The letter states “meters are necessary to monitor actual water usage, accurately calculate water loss and properly manage your system.”
To comply, the EPA states “South Point must develop a plan for installing meters on all service connections” and must reduce unaccounted-for water loss to under 30 percent, with an ultimate recommended goal of below 15 percent.”
“For 40 years, they have suggested this,” Mayor Jeff Gaskin said at Tuesday’s meeting of council. “They are no longer suggesting.
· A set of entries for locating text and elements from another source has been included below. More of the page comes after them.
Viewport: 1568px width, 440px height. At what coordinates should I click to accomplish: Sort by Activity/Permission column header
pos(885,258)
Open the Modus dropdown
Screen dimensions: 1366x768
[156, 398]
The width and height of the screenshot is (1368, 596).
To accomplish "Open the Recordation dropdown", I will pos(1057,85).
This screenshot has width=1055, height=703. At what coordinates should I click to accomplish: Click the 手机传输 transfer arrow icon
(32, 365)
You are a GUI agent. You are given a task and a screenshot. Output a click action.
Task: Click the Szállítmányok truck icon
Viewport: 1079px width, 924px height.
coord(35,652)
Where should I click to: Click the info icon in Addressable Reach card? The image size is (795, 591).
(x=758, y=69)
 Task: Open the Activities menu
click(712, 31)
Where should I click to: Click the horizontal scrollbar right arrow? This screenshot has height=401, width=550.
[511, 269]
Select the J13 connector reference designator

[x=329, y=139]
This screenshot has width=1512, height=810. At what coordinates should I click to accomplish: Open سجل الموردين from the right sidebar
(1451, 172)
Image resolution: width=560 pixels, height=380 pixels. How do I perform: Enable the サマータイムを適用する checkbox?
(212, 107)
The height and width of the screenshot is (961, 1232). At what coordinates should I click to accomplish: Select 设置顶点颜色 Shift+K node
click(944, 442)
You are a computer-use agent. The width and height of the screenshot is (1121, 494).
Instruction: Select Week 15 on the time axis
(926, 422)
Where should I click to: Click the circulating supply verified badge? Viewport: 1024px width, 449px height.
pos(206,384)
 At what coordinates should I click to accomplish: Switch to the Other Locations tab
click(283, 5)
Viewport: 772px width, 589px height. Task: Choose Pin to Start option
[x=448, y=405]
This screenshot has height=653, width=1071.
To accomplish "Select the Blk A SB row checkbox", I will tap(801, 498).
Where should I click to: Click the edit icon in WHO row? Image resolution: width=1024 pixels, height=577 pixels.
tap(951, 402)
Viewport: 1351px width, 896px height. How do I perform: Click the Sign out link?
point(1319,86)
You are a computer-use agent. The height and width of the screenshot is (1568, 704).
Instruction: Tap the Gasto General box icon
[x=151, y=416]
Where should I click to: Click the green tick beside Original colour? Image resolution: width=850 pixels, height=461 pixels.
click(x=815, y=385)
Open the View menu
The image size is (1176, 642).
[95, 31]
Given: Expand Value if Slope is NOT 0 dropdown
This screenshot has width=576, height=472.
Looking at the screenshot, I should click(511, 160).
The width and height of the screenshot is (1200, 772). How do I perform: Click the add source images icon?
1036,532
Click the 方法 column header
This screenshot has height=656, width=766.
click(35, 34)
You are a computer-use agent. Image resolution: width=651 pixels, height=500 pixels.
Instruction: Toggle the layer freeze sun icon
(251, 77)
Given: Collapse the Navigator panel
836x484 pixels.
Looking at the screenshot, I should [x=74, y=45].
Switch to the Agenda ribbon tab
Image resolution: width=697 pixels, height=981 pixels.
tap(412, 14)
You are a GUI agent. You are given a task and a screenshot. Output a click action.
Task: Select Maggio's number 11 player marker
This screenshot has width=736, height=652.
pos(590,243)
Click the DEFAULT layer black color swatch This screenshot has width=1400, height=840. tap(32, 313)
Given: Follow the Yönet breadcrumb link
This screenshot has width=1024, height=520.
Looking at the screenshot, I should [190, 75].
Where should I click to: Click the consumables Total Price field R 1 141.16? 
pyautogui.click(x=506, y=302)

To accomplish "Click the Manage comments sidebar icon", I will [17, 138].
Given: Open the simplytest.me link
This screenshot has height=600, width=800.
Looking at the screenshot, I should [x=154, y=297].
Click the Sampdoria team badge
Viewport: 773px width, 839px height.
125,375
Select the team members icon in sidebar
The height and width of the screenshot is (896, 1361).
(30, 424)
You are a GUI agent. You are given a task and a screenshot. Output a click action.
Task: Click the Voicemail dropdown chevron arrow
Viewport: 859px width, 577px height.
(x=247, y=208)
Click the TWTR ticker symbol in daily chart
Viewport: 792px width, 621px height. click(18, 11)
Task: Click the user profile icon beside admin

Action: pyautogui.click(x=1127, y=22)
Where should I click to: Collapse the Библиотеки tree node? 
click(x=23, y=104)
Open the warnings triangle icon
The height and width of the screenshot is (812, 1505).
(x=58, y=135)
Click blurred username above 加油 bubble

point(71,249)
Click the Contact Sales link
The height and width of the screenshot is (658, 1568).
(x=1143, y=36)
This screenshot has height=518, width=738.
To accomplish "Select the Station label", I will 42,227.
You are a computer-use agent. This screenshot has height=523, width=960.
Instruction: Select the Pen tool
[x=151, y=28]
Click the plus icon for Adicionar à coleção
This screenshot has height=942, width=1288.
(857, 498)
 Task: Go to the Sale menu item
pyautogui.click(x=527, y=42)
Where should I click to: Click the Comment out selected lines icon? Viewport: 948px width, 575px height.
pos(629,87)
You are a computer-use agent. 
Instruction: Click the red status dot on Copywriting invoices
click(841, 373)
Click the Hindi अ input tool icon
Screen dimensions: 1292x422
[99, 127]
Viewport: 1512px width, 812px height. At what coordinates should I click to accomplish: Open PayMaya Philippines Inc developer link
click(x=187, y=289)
The two words are ‘shall’ and ‘must.’”
Water usage has long been an issue in the village, with village administrator Russ McDonald regularly informing council that the village is pumping amounts that overburden its system.
The village has installed meters for customers who live outside village limits.
McDonald estimated it would take one to two years to install meters to all customers and estimated it would cost $800,000.
Village solicitor Randy Lambert said the village can avoid penalties from the EPA by responding and announcing a plan to achieve compliance and that time would be allowed for implementation.
McDonald said most of the infrastructure is in place and that he would recommend the village move to water meters.
“This is not about money,” Gaskin said. “This is a violation and about abuse of the water system.”
The mayor said, under a metered system, South Point would still have a lower rate than its neighbors.
“The only fair way to do this is to pay for what you use,” Gaskin said.
One woman in attendance, who lives outside village limits, said her water bill had not changed much since a meter was installed at her residence.
“And we have four people and two teenage girls,” she said.
The council concluded the discussion by voting on a motion to direct McDonald to devise a plan for implementing meters to come into compliance with the EPA.
No specific timetable was set and the matter will be discussed further at future meetings.